Si les Dominicains adorent danser sur une vingtaine de rythmes dont la mangulina, le pambiche, le son, les atabales ou encore le zapateo, le plus célèbre reste le merengue, issu d'un mélange de culture européenne et africaine, dont le rythme est fortement influencé par l'usage de la güira, instrument composé d’une râpe cylindrique en laiton sur laquelle on frotte une raclette. Le merengue est joué également avec tambour et accordéon : cuivres, piano et chœurs seront par la suite ajoutés dans les salons des grandes villes. La danse merengue serait un dérivé de la contredanse, la danse de salon des colons. Elle aurait été transformée en contredanse créole en République dominicaine : plusieurs rythmes africains et techniques de danse y auraient été agrégés au fil des siècles. Longtemps relégué aux campagnes de l'intérieur de l'île, le merengue était dès sa naissance, vers 1850, une musique populaire, et fut mis en exil de la bonne société par le président Ulysse Francisco Espaillat en 1875. Avec le temps, cette musique-danse traditionnelle devint le rythme latino par excellence et le principal rival de la salsa.

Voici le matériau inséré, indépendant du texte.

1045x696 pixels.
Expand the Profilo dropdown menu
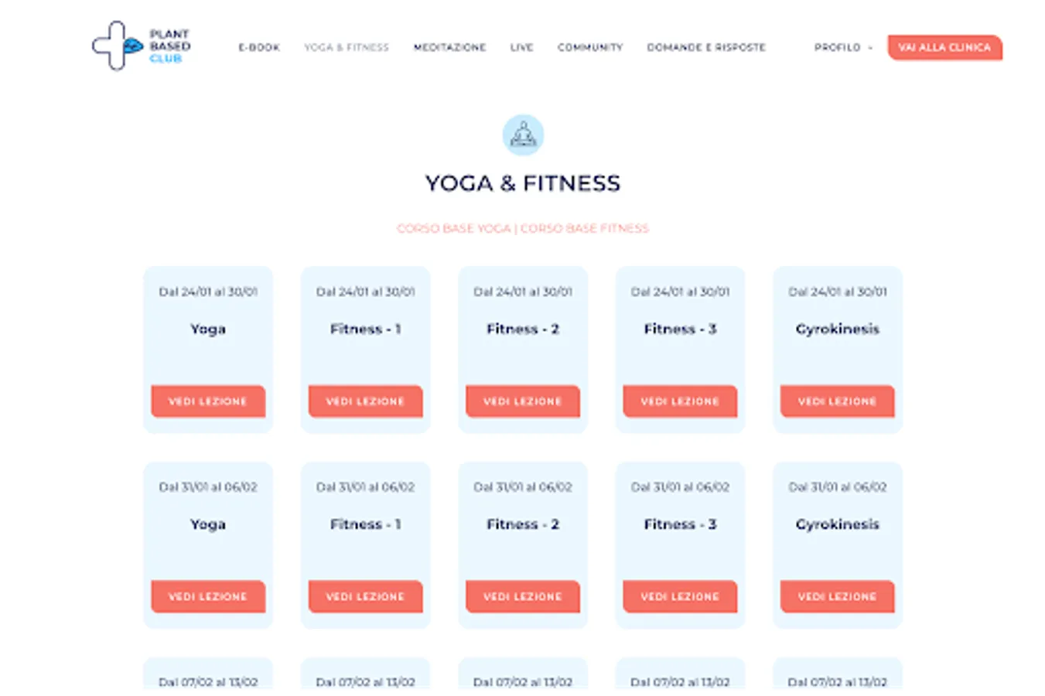coord(842,47)
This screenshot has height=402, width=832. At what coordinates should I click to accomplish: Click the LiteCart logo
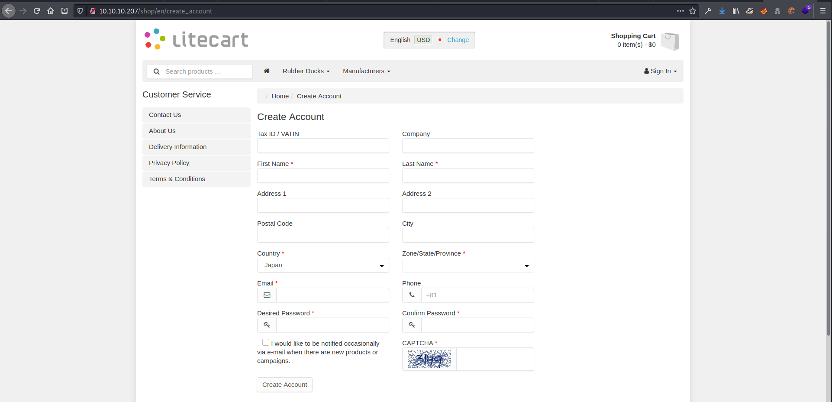(197, 39)
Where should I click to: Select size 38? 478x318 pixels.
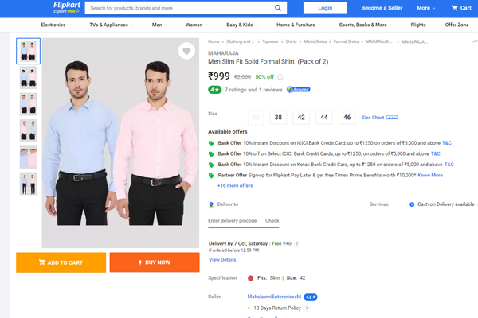coord(278,117)
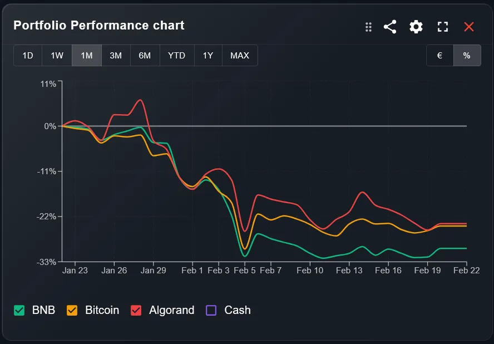Viewport: 494px width, 344px height.
Task: Show the MAX history range
Action: tap(239, 55)
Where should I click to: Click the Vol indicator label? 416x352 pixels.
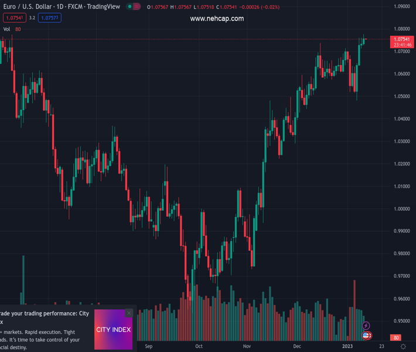[7, 29]
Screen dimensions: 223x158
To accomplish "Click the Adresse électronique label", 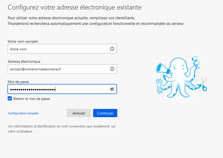I will pos(24,61).
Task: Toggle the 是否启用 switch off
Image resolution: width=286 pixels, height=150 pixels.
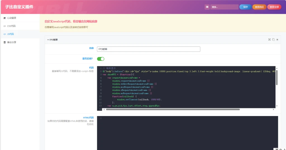Action: pyautogui.click(x=101, y=59)
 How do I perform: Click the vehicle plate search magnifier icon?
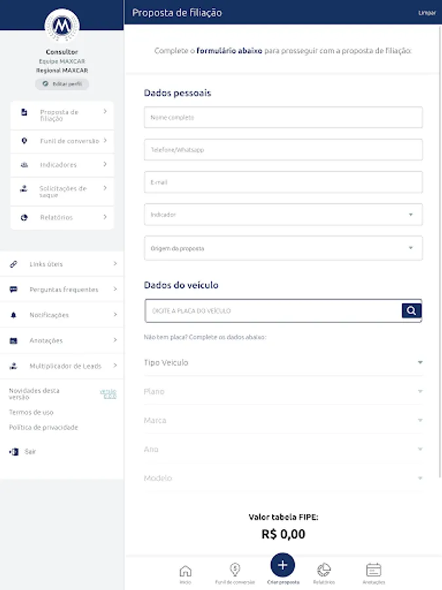(x=411, y=311)
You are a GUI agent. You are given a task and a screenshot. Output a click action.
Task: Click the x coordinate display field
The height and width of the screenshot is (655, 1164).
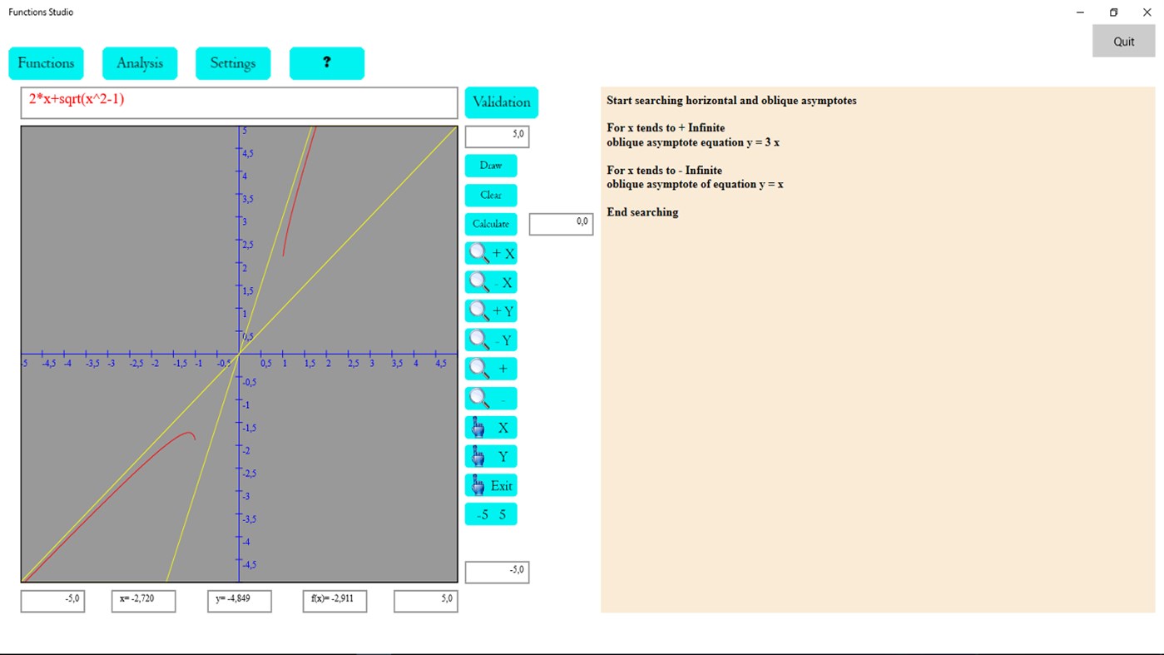tap(143, 600)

De nos jours encore, le merengue se danse souvent dès le plus jeune âge, et en couple. En 1795 déjà, le père Labat, qui arriva en République dominicaine au moment où l’Espagne céda l’île à la France  déclara : « La danse est la passion favorite des Dominicains et je crois qu’il n’y a aucun autre peuple au monde qui y accorde autant d’importance ». Et de fait, plus de deux siècles plus tard, la danse continue d'occuper une place centrale dans la société dominicaine. Considéré comme faisant partie intégrante de l’identité de la Communauté dominicaine, le merengue a même été inscrit en 2016 sur la liste représentative du patrimoine culturel immatériel de l’humanité par l’UNESCO. Cette danse joue en effet un rôle actif dans beaucoup d’aspects de la vie quotidienne de la population : de l’éducation aux rassemblements sociaux et événements festifs, en passant par les campagnes politiques. En 2005, cette pratique traditionnelle a été reconnue dans un décret présidentiel qui fit du 26 novembre la Journée nationale du merengue. Des festivals dédiés sont organisés dans plusieurs villes de la République dominicaine, notamment à Santo Domingo et à Puerto Plata. Le Festival de merengue de Santo Domingo, fin juillet, attire des milliers de personnes venues des quatre coins du pays venus célébrer cette fête quasi nationale. Fin septembre, place au Festival de merengue de Puerto Plata. Entre-temps, on pourra aller se déhancher au son du merengue dans nombre de bars et clubs de l’île à El Sartén par exemple, petit bar latino de la zone coloniale de la capitale, ou à The Cave, l’une des boîtes de nuit les plus populaires de Santo Domingo.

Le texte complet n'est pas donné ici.